> _Task objective_:
All of the data should be restated exactly as it stands.

[Dataset entries]
______
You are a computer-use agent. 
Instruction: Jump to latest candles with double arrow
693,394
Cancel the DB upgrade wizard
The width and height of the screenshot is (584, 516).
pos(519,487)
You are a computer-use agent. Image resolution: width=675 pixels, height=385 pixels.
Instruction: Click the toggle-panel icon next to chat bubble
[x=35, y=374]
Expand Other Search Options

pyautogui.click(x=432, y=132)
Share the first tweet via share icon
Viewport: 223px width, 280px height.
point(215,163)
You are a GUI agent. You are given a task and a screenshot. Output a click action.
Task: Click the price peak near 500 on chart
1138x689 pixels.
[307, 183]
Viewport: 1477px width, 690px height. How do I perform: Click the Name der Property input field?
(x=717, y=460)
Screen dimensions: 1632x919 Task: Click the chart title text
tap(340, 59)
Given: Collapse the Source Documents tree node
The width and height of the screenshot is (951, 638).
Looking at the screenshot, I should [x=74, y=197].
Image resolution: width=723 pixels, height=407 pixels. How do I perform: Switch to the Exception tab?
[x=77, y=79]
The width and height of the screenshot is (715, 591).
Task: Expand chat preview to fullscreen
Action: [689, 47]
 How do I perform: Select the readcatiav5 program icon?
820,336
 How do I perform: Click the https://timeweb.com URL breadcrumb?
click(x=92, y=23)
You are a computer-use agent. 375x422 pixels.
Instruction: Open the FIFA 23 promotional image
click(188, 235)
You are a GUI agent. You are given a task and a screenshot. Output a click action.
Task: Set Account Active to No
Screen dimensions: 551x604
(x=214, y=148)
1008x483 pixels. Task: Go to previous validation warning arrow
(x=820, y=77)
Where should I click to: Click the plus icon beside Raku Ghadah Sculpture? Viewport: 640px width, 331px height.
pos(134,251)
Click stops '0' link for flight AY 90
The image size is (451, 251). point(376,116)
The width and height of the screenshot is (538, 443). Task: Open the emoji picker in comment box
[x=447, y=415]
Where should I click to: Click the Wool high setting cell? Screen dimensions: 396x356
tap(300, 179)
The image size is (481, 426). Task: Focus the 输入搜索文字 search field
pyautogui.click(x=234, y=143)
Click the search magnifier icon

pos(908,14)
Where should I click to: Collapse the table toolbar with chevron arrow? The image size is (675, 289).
______
> _Response_:
You are a computer-use agent. 
Instruction: Jump to latest candles with double arrow
693,394
Cancel the DB upgrade wizard
The width and height of the screenshot is (584, 516).
pos(519,487)
You are a computer-use agent. Image resolution: width=675 pixels, height=385 pixels.
Instruction: Click the toggle-panel icon next to chat bubble
[x=35, y=374]
Expand Other Search Options

pyautogui.click(x=432, y=132)
Share the first tweet via share icon
Viewport: 223px width, 280px height.
point(215,163)
You are a GUI agent. You are given a task and a screenshot. Output a click action.
Task: Click the price peak near 500 on chart
1138x689 pixels.
[307, 183]
Viewport: 1477px width, 690px height. How do I perform: Click the Name der Property input field?
(x=717, y=460)
Screen dimensions: 1632x919 Task: Click the chart title text
tap(340, 59)
Given: Collapse the Source Documents tree node
The width and height of the screenshot is (951, 638).
Looking at the screenshot, I should [x=74, y=197].
Image resolution: width=723 pixels, height=407 pixels. How do I perform: Switch to the Exception tab?
[x=77, y=79]
The width and height of the screenshot is (715, 591).
Task: Expand chat preview to fullscreen
Action: [689, 47]
 How do I perform: Select the readcatiav5 program icon?
820,336
 How do I perform: Click the https://timeweb.com URL breadcrumb?
click(x=92, y=23)
You are a computer-use agent. 375x422 pixels.
Instruction: Open the FIFA 23 promotional image
click(188, 235)
You are a GUI agent. You are given a task and a screenshot. Output a click action.
Task: Set Account Active to No
Screen dimensions: 551x604
(x=214, y=148)
1008x483 pixels. Task: Go to previous validation warning arrow
(x=820, y=77)
Where should I click to: Click the plus icon beside Raku Ghadah Sculpture? Viewport: 640px width, 331px height.
pos(134,251)
Click stops '0' link for flight AY 90
The image size is (451, 251). point(376,116)
The width and height of the screenshot is (538, 443). Task: Open the emoji picker in comment box
[x=447, y=415]
Where should I click to: Click the Wool high setting cell? Screen dimensions: 396x356
tap(300, 179)
The image size is (481, 426). Task: Focus the 输入搜索文字 search field
pyautogui.click(x=234, y=143)
Click the search magnifier icon

pos(908,14)
Where should I click to: Collapse the table toolbar with chevron arrow? The image size is (675, 289).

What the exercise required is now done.